Tandis que le monde ferme à nouveau ses frontières, l’ensemble des pays du Vieux-Continent fait face à une cinquième vague. Alors que le variant Omicron se propage, l’OMS craint la combinaison « toxique » de faibles taux de vaccination et de dépistage du Covid-19. Afin de sortir de la pandémie, une vision globale fondée sur la coopération constitue l’unique solution. Mais au-delà du Covid-19, réorienter les investissements dédiés à la santé en s’appuyant sur une vision à long-terme est l’objectif principal que les décideurs devront mettre en place.
Antonio Guterres, Secrétaire Général de l’ONU a fustigé l’attitude des pays développés, ayant fermé leurs frontières face au nouveau variant. Il dénonce le « scandale » d’une condamnation de l’Afrique pour n’être pas assez vaccinée. Et c’est justement depuis ce continent qu’est apparu le variant Omicron. Cette région du monde est en effet la moins vaccinée : dans près de la moitié des pays, le pourcentage de personnes ayant reçu un schéma vaccinal complet reste inférieur à 2 %. Comme rappelé par le Directeur Général de l’Organisation Mondiale de la Santé (OMS) « La fin de la pandémie n’est pas une question de chance, c’est une question de choix ». Une approche fondée sur la solidarité est plus que jamais essentielle, afin de parvenir à une couverture vaccinale suffisante tout en poursuivant le dépistage, évitant ainsi que les variants ne se reproduisent. La solidarité passe aussi par un accès équitable à la vaccination, dans tous les pays. Or les résultats des dispositifs mis en place pour y parvenir, tel que Covax, sont très mitigés : les inégalités demeurent telles qu’en septembre 2021, la Suède avait reçu 9 fois plus de vaccins de Pfizer que l’ensemble des pays à bas revenus réunis. Au-delà de nos interdépendances, les États devront également réinvestir dans leurs systèmes de santé afin d’être résilient face aux épidémies.

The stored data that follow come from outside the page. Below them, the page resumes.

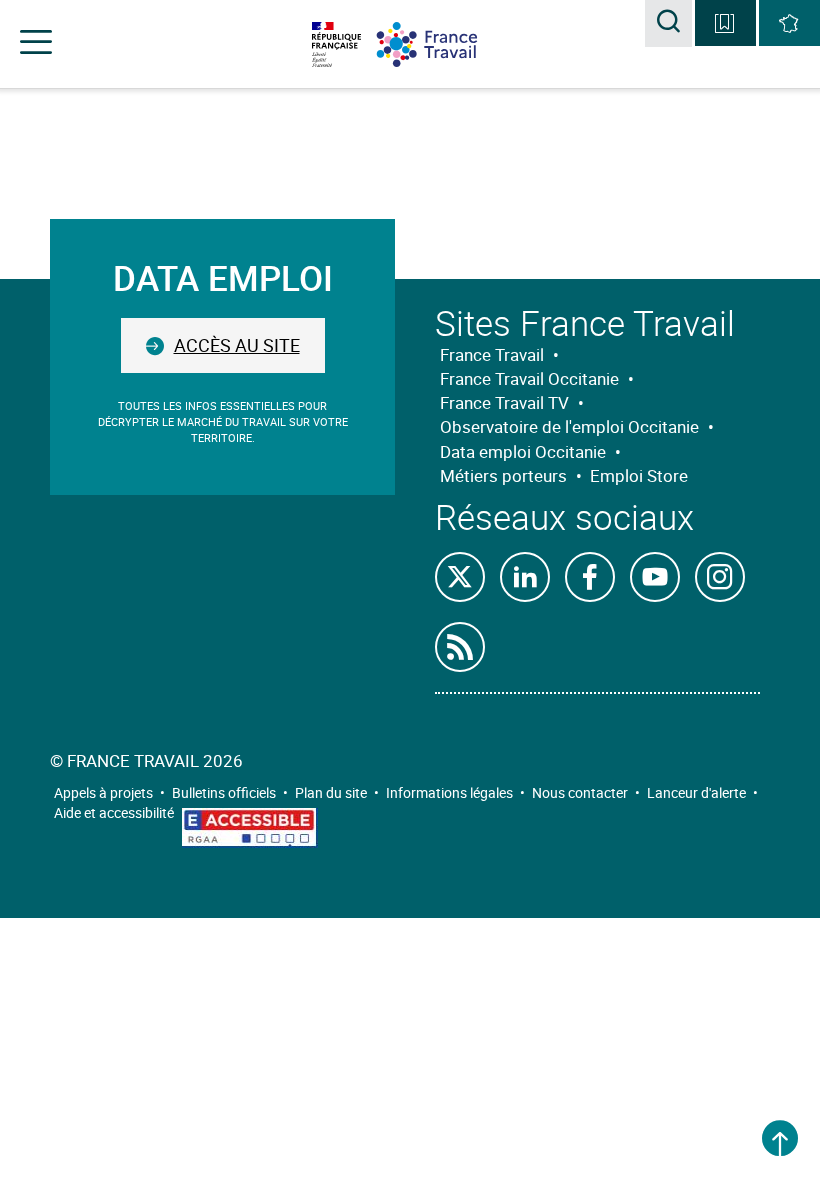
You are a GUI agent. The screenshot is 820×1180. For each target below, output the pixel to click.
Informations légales (449, 792)
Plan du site (331, 792)
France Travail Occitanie (529, 378)
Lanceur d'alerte (696, 792)
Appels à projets (103, 792)
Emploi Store (639, 475)
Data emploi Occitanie (523, 451)
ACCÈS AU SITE (237, 345)
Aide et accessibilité (114, 812)
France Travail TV (504, 402)
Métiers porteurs (503, 475)
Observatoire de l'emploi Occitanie (569, 426)
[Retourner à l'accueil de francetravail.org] (442, 44)
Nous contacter (580, 792)
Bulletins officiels (224, 792)
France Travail (492, 354)
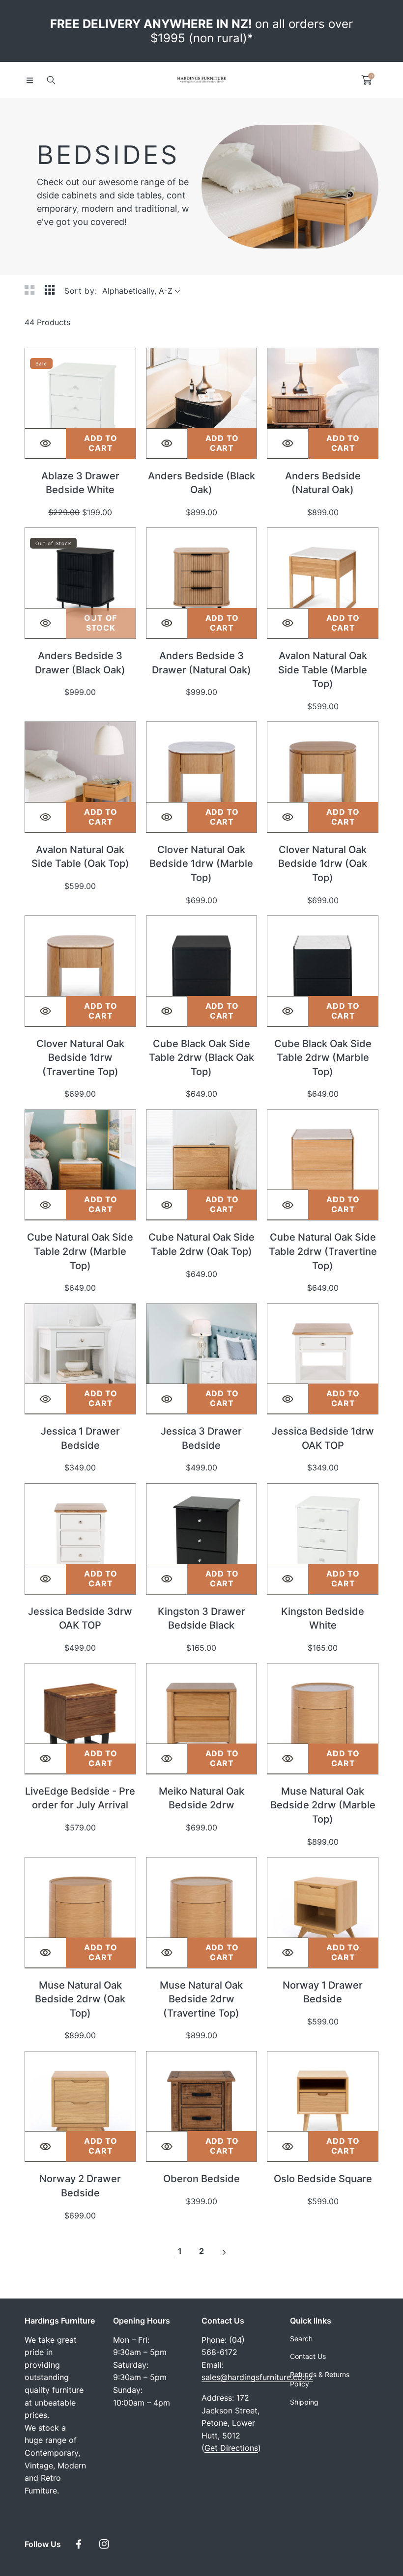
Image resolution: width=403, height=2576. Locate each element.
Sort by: (80, 291)
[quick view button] (45, 443)
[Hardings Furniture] (201, 80)
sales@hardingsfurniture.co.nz (257, 2377)
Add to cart (100, 443)
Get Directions (231, 2448)
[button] (29, 80)
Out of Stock (100, 623)
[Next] (223, 2251)
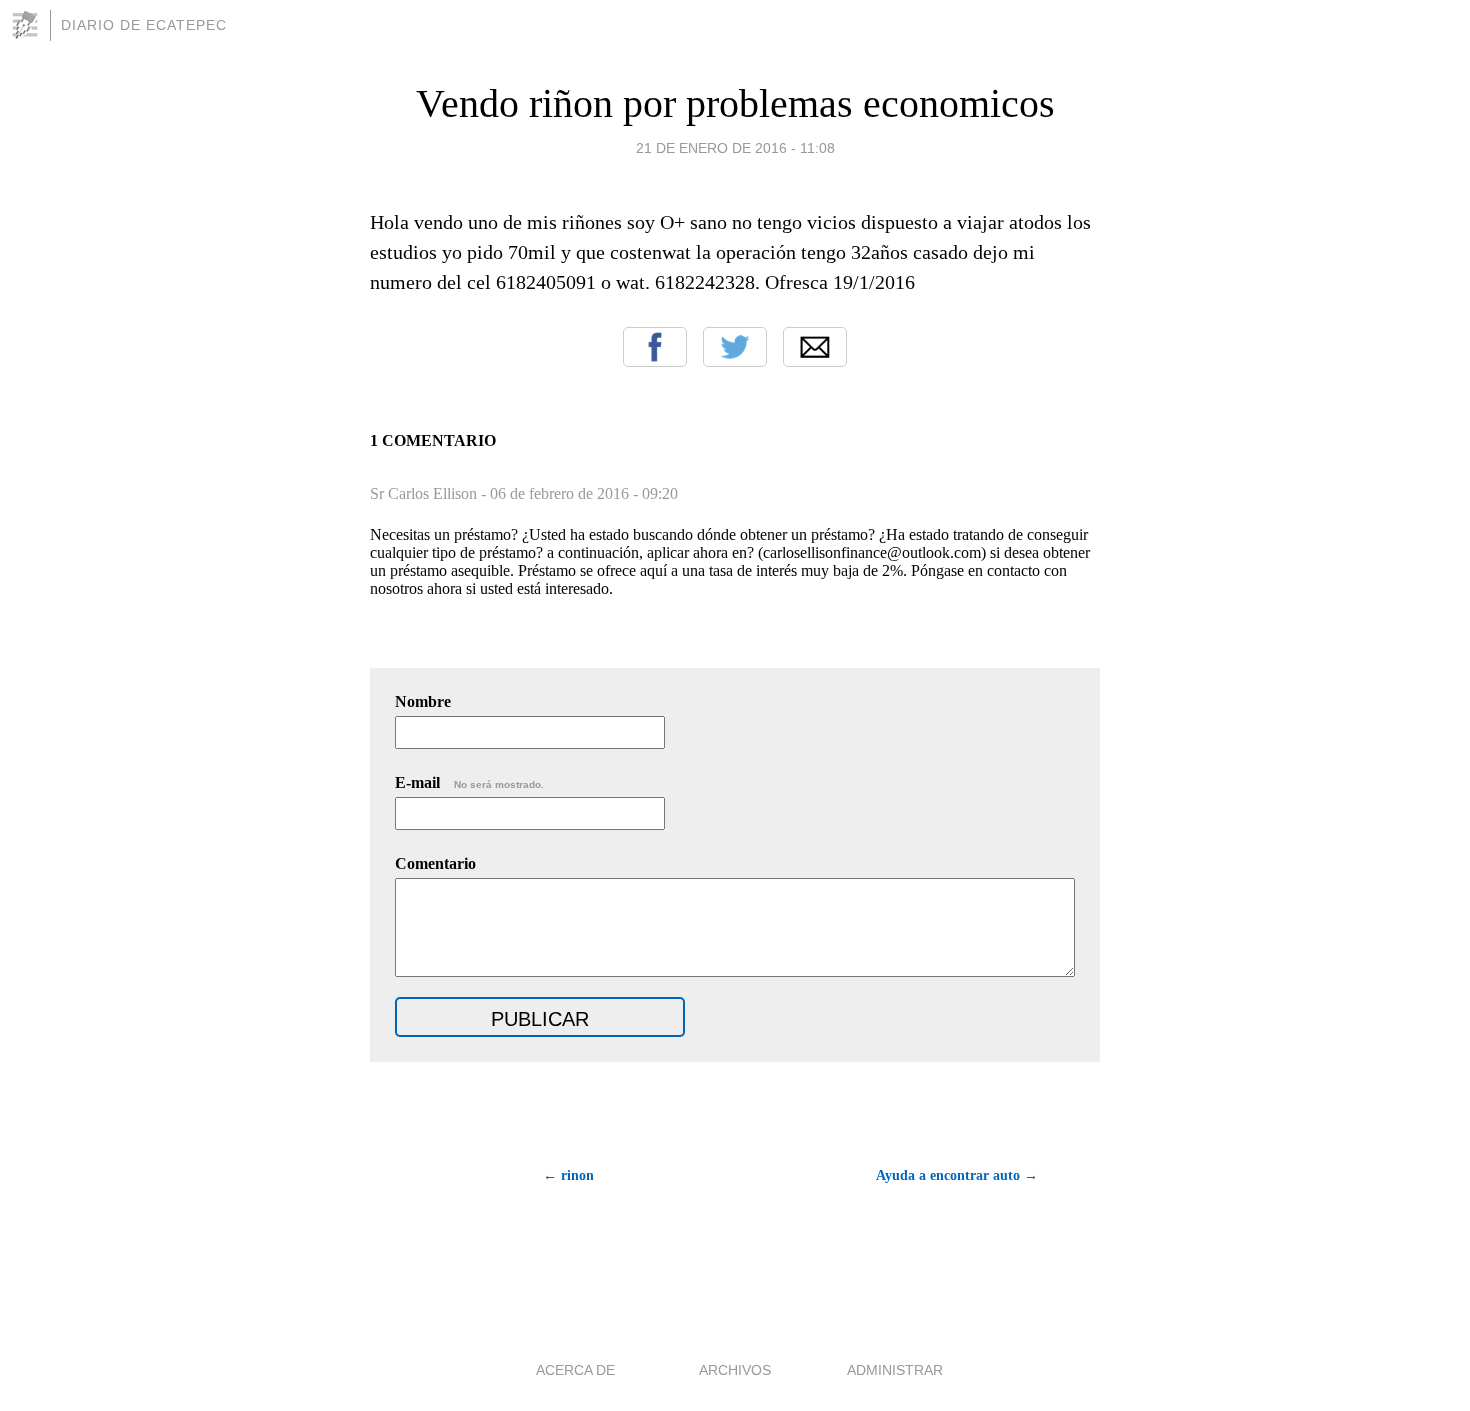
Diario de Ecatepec (144, 25)
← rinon (568, 1175)
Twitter (735, 347)
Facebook (655, 347)
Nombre (423, 701)
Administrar (895, 1370)
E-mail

Au sein de l’Institut de l’Économie Positive, nous partageons la vision que seule une profonde refonte des services de santé servira à la fois nos intérêts et ceux des générations à venir. La santé représente en effet l’un des leviers clés afin de réorienter notre modèle vers une meilleure prise en compte du long-terme. La consultation citoyenne que nous avons réalisé en mai dernier[1] rapporte que cette dernière arrive en tête des préoccupations dans l’ensemble des pays du G20. Pour gérer l’après-crise, 67% des interrogés se disent même prêts à des sacrifices de court-terme si ceux-ci conduisent à la mise en place des solutions à long-terme, confirmant une prise de conscience collective. Nous plaidons plus précisément en faveur de l’adoption d’une politique de santé unifiée, selon le concept « One Health » (« une seule santé »), reconnaissant l’interdépendance entre humains, animaux et environnement.
La Commission paneuropéenne de la santé et du développement durable tire des conclusions similaires à notre Manuel pour une sortie positive de la crise[2] : investissements massifs dans l’innovation et dans la prévention, meilleure surveillance et collecte des données, gouvernance globale organisée et développement des partenariats entre les secteurs public et privé, où les risques et les bénéfices seraient partagés. Le One Health High-Level Expert Pane créé suite au Forum de la Paix de 2020 pourrait constituer un progrès majeur afin de faire appliquer les objectifs cités, mais les moyens alloués restent largement insuffisants.
La période en cours est cruciale pour les gouvernements, à la fois concernant la gestion de la fin de la pandémie mais surtout pour prévenir les suivantes. Dans le domaine de la santé, comme dans celui de l’environnement, les intérêts dépassent les frontières. Les avancées existent, comme le lancement d’un processus de négociation en vue d’aboutir à un accord international pour mieux prévenir et combattre une prochaine pandémie par l’ensemble des pays membres de l’OMS. Nous suivons avec attention les évolutions de la nouvelle vague, mettant plus que jamais en question le choix de la solidarité.